▶ _Problem_: Among the entries below, please show each line that carries the word "Sort".

▶ _Dataset entries_:
○ ○ ○ ○ ○

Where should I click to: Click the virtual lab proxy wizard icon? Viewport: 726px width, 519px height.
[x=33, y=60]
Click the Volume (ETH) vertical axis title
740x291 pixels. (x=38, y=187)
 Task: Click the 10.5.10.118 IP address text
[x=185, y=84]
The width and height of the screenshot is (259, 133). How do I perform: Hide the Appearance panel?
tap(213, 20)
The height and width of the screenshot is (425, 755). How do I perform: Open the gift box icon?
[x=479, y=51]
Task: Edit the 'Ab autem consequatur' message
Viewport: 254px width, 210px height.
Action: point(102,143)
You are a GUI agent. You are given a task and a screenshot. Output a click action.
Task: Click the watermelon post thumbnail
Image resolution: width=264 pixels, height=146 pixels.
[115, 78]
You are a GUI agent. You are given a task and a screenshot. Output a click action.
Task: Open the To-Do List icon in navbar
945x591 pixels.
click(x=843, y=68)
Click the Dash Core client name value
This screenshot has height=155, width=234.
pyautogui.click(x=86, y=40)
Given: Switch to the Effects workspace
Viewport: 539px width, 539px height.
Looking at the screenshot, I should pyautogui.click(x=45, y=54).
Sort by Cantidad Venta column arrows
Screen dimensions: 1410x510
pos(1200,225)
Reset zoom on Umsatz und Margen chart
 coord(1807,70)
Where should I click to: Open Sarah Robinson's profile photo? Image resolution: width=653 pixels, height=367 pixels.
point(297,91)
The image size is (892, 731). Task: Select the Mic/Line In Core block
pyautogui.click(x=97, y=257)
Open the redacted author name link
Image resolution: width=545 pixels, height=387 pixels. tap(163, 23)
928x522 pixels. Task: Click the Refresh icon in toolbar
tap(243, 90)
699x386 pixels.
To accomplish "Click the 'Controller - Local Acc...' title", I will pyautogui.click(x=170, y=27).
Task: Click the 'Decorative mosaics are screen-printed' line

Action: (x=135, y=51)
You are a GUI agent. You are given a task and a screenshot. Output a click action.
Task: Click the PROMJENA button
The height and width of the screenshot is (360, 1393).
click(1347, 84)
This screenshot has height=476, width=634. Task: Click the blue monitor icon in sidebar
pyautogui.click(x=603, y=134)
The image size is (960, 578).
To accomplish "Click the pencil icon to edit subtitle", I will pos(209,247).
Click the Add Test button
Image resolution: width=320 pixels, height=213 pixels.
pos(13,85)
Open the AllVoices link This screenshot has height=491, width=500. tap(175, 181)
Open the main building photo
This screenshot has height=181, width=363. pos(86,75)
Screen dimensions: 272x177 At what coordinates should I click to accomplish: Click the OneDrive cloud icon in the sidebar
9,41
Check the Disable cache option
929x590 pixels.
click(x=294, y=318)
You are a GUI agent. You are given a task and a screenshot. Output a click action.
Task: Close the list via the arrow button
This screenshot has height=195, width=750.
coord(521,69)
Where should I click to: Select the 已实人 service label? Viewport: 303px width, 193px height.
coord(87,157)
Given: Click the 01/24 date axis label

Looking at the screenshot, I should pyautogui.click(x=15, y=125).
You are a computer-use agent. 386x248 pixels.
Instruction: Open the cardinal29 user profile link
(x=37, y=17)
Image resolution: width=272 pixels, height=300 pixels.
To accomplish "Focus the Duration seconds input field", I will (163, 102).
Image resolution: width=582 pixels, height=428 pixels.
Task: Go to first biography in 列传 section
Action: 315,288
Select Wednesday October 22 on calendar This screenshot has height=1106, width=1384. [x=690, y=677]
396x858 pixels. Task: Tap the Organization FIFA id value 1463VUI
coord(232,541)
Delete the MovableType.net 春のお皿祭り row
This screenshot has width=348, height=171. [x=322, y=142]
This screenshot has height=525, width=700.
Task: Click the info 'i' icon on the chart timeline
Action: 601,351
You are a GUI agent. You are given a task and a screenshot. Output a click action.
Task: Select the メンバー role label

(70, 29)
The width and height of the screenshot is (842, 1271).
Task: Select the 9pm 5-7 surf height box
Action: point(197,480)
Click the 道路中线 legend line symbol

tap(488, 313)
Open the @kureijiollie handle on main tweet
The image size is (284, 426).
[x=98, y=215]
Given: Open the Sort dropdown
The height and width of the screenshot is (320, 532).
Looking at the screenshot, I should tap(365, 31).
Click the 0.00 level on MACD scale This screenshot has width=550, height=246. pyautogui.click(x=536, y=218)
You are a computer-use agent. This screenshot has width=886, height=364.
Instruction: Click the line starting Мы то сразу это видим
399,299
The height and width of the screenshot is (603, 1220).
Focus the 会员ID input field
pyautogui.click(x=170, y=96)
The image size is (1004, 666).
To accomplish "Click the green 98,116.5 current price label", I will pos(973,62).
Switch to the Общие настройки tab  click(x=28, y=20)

○ ○ ○ ○ ○

▶ _Result for this task_:
Sort by Cantidad Venta column arrows
Given: Open the Sort dropdown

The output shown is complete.